◆ EXTRACT TO READ
Prospective study of adults with diabetes who were recommended for a follow-up DFE. Over 7 months, 522 patients were randomly assigned to usual care or the intervention group. Usual care group (n=260) received a standard form letter reminding them to make an appointment and, once an appointment was made, they received an automated reminder phone call one day prior to their scheduled follow-up visit. Patients in the intervention group (n=262) received an educational brochure about diabetic eye disease and a personalized letter encouraging them to schedule an eye exam. Two weeks after the letter and brochure were mailed, a research assistant called to provide personal assistance to schedule a follow-up eye exam. Barriers to care utilization were also captured. Once an appointment was made, patients in the intervention group received a reminder letter 3 weeks prior to their appointment and an automated phone call one day prior to the scheduled follow-up visit.

◆ EXERCISE SET
A. In the diabetic eye exam study passage, when did a research assistant call patients in the intervention group?
B. Write the next part of the diabetic eye exam study passage, starting after its last sentence.
The entries below come from a different source than the text above.

◆ EXTRACTED MATERIAL
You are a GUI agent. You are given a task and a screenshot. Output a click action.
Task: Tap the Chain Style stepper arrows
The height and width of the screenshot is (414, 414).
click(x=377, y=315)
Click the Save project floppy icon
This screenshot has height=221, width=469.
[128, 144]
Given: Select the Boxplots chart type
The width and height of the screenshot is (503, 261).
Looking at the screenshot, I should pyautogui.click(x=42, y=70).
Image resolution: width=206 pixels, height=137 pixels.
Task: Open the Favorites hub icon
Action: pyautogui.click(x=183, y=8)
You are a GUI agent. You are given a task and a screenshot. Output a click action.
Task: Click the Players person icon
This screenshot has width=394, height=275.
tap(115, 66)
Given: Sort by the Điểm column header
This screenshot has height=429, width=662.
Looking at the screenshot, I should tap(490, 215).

* * *

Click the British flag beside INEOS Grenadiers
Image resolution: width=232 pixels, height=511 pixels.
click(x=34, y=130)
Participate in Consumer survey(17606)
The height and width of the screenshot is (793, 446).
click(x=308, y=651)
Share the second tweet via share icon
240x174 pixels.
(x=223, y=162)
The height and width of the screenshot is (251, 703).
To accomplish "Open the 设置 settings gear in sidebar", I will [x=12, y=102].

◆ RESPONSES
A. Two weeks after the letter and brochure were mailed.

B.
Patients in the intervention and control groups had similar demographics with regards to gender, race, and age. Overall, the majority of patients were female (66%) and African-American (70%). The mean age was 61 years (range 19-95 years). Patients in the intervention group were more likely to schedule an appointment (68% vs. 44%; relative risk 1.55; 95% confidence interval 1.29-1.79; p <0.0001) compared to the usual care group. Patients in the intervention group were equally likely to keep their appointment once scheduled compared to the usual care group (73.3% vs. 71.3%; p =0.71). Of those who did not make an appointment, common barriers reported included other medical conditions, lack of transportation, busy schedule, being a caretaker for a family member, and lack of health insurance.
Our study shows that the combination of a personalized educational and telephone-based intervention can significantly improve follow-up among patients with diabetes. A follow-up study has been initiated to determine the impact of each component separately as well the operational costs of each of these components.